NEO-REALIST AND NEO-LIBERAL VIEWS


Norms, to neo-realists, are epiphenomenal : they do not matter in themselves, but
only to the extent they are reflected, or backed by, powerful actors (Mearsheimer,
Gilpin). Norms are created to serve the interests of states and thus will not be
influential when they lie outside the states interests.
Neo-liberals give more weight to the idea that norms influence behavior (Keohane).
But because they also begin from a rationalist standpoint, still the roles of norms is
limited and instrumental. Norms are reduced to intervening variables between
material conditions and the behavior of the state. Adhering to a norm might create a
cost that states consider in making a decision. However, norms can also provide
benefits for states in that they make it easier to cooperate by reducing transaction
costs and uncertainty. As a result, states will calculate whether or not abiding by a
norm makes sense in a cost-benefit fashion.
Very hard though for the latter perspective to make sense of taken for granted,
deeply internalized norms.
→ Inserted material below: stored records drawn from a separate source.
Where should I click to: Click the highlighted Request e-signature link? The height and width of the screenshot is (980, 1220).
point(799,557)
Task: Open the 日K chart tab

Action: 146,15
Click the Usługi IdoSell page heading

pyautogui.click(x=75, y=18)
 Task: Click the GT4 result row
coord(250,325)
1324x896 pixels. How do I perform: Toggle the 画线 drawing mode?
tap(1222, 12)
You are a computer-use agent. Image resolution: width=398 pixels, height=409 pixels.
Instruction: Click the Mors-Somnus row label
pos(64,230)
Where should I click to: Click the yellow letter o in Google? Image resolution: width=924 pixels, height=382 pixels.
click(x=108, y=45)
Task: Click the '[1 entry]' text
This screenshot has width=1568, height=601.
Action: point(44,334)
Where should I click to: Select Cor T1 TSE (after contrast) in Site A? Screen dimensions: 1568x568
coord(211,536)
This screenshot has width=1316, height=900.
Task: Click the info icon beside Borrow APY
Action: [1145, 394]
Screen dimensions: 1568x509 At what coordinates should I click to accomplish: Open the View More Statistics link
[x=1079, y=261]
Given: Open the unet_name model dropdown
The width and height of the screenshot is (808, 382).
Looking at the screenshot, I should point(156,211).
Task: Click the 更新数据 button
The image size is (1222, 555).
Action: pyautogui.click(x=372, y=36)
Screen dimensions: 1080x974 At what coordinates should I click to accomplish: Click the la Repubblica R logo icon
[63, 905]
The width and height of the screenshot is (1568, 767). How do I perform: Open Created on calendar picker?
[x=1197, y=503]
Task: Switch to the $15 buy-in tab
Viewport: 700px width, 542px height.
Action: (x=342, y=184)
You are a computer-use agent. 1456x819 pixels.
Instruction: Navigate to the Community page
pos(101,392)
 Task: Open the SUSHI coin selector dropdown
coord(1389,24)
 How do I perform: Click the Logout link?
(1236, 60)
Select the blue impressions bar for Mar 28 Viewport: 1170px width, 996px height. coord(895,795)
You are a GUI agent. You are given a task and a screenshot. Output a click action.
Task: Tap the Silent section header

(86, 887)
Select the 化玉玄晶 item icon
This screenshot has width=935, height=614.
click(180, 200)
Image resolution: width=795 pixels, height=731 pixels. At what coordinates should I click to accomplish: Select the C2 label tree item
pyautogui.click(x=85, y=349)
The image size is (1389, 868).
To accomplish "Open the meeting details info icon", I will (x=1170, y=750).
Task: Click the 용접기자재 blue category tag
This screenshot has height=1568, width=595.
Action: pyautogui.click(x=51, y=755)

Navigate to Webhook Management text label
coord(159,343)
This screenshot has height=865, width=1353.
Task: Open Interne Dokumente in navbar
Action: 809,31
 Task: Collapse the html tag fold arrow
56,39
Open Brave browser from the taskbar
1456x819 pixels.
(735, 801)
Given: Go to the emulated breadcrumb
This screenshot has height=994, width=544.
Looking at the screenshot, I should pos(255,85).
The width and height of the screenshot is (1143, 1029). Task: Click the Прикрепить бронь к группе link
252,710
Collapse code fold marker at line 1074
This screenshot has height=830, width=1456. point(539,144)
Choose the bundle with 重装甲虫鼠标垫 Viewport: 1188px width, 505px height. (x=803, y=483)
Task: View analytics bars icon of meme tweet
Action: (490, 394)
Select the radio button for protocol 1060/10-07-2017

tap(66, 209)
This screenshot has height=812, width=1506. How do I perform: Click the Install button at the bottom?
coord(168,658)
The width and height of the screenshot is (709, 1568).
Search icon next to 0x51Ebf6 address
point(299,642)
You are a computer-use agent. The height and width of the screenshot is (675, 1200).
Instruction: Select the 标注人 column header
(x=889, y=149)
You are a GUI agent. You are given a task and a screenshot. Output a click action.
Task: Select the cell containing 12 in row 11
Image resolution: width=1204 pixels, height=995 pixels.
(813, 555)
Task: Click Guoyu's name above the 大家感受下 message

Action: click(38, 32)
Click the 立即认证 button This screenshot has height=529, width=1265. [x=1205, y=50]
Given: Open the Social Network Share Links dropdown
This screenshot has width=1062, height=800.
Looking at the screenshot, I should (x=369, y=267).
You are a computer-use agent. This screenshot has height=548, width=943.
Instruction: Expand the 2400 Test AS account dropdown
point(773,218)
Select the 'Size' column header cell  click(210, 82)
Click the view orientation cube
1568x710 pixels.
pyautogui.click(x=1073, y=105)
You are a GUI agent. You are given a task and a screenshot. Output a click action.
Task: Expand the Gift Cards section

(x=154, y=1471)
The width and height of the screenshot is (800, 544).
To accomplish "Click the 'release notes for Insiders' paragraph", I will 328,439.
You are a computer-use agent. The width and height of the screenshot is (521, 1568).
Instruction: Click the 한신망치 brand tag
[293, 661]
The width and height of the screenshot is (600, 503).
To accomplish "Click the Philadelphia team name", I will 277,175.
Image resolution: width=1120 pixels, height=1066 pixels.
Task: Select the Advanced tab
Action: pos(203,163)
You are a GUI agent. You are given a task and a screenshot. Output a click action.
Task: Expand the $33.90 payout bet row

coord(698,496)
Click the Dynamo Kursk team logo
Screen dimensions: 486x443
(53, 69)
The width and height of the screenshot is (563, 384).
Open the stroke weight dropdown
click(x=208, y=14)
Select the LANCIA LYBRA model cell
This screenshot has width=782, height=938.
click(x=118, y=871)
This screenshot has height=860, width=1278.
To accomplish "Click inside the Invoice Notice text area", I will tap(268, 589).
Moreover there is no clear-distinction between a rational
logic of consequences and a norm following logic of appropriateness (see below).

ROLES
multiple roles played by norms :
1) regulatory norms : they constraint behaviour
2) constitutive norms : they constitute actors : help us to make sense of the identity
of actors and the sources of their preferences - how ? they shape what actors
see in the realm of possibility/frame their imagination
3) prescriptive norms : they empower and enable action

LOGIC OF APPROPRIATENESS, LOGIC OF CONSEQUENCES AND LOGIC OF


ARGUING
March and Olsens seminal distinction :
logic of consequences : agents calculate the consequences of alternative courses
of action to choose the one that maximize utility
logic of appropriateness (about the constitute power of norms over interests and
action) : agents are rule followers, they internalize norms and rules as script to
which they conform no longer for instrumental reasons- they will chose action on
the basis of standards of in/appropriateness depending on their own identity and
situation.
Similarly Elster contrasted instrumentally rational action that cares about
consequences with norms understood as internalized Kantian imperatives (blind,
almost unconscious, compulsive).
But there is no clear distinction between a rational logic of consequences and
a norm-following logic of appropriateness. How we calculate consequences is
often far from obvious and not easily separable from our understating of legal or
moral norms. Time is especially important in order to understand how the two logic
interrelates. At any point in time, it may be useful to think of actors making a choice
between i) consequentialist ii) calculation of iii) interests and i) normative ii)
evaluation of iii) appropriateness. But over the long run, the obviousness of certain
norms (e.g. slavery, human rights, military conquest) became such an accepted and
unquestioned feature of the political/legal landscape that are part of how actors
routinely calculate consequences and the costs/benefits of alternative courses of
action.
Risse adds a third logic of action, the logic of arguing. Actors have to adjudicate
which norms applies in order to reach a reasoned consensus. He builds on
Habermass theory of communicative action.